# email addresses



## CRU57Y (Feb 3, 2013)

Just wondering why this forum will not accept a gmail email address. I had to use my .gov work address to sign up. Not very handy on weekends.

Cheers.


----------



## Ikon66 (Sep 12, 2003)

It was the favourite for spammers, so it's blocked


----------



## CRU57Y (Feb 3, 2013)

Ikon66 said:


> It was the favourite for spammers, so it's blocked


Damn those spammers [smiley=argue.gif]

Cheers


----------



## richard0608 (May 9, 2013)

I had the same problem when I registered on the forum yesterday. 
However, I had a cunning plan and instead of using [email protected] I entered [email protected] and it worked for me. Don't ask me why it accepts one and not the other, because I have no idea!
However, I'm surprised to learn that gmail is "the spammer's choice", because I've had my account for several years, and have had hardly any problems with being spammed. Google filters it out for me.
Mind you, I very rarely use the google interface to retrieve/send mail as I get it redirected to Microsoft Outlook which has its own spam filter on top of Google's.


----------



## CRU57Y (Feb 3, 2013)

richard0608 said:


> I had the same problem when I registered on the forum yesterday.
> However, I had a cunning plan and instead of using [email protected] I entered [email protected] and it worked for me.

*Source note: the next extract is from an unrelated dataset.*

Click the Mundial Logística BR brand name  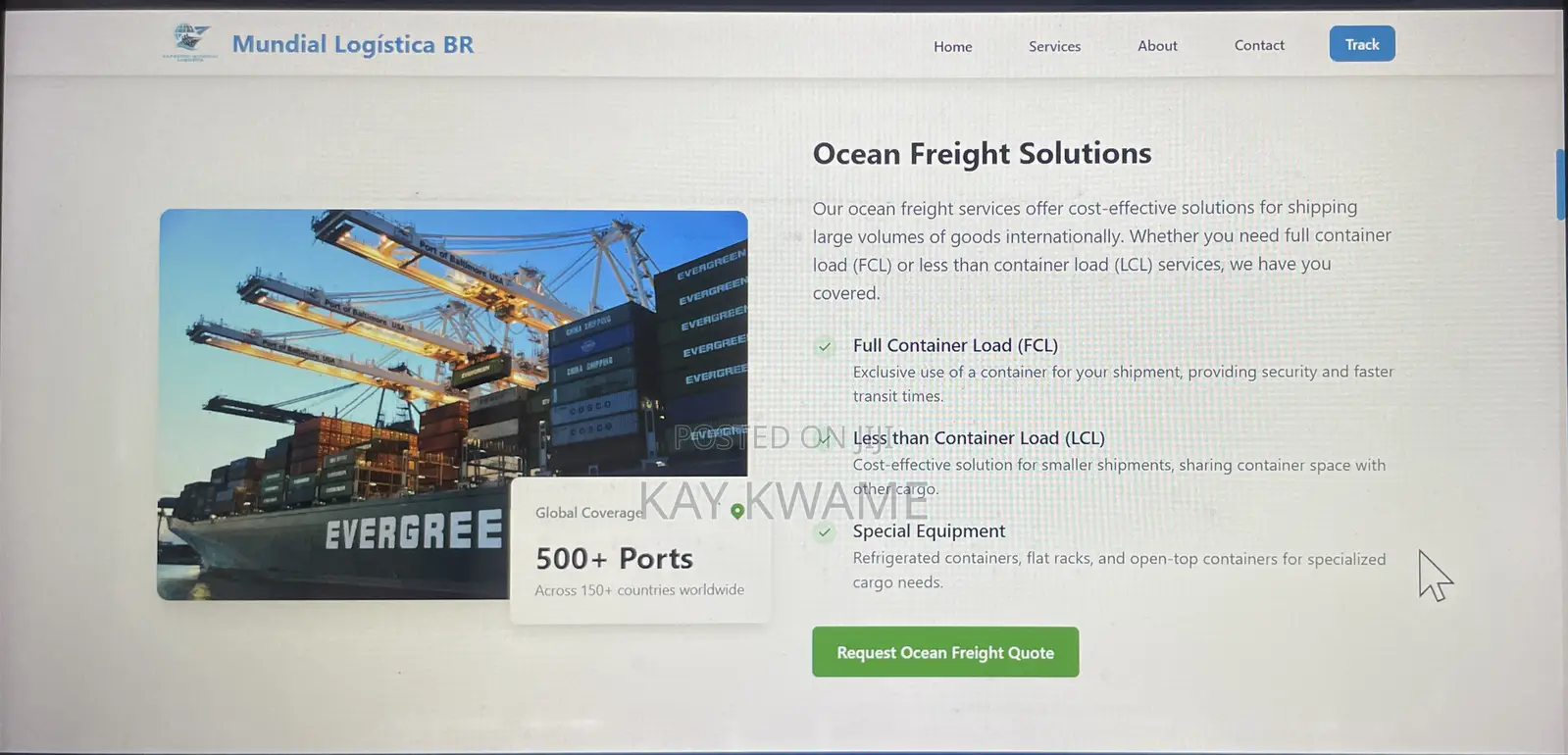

Don't ask me why it accepts one and not the other, because I have no idea!
> However, I'm surprised to learn that gmail is "the spammer's choice", because I've had my account for several years, and have had hardly any problems with being spammed. Google filters it out for me.
> Mind you, I very rarely use the google interface to retrieve/send mail as I get it redirected to Microsoft Outlook which has its own spam filter on top of Google's.


Thanks for that. I always thought googlemail was different to gmail. I'll sent myself a googlemail and see if I get it.

Cheers.


----------



## John-H (Jul 13, 2005)

Gmail may have good spam filters itself but it was used by spammers to create accounts and spam this forum in the past.

We can force acceptance by manual intervention - PM me the email you want to use.


----------



## CRU57Y (Feb 3, 2013)

John-H said:


> Gmail may have good spam filters itself but it was used by spammers to create accounts and spam this forum in the past.
> 
> We can force acceptance by manual intervention - PM me the email you want to use.


Thanks, John. I tried Richard's trick and all's good.

Cheers.


----------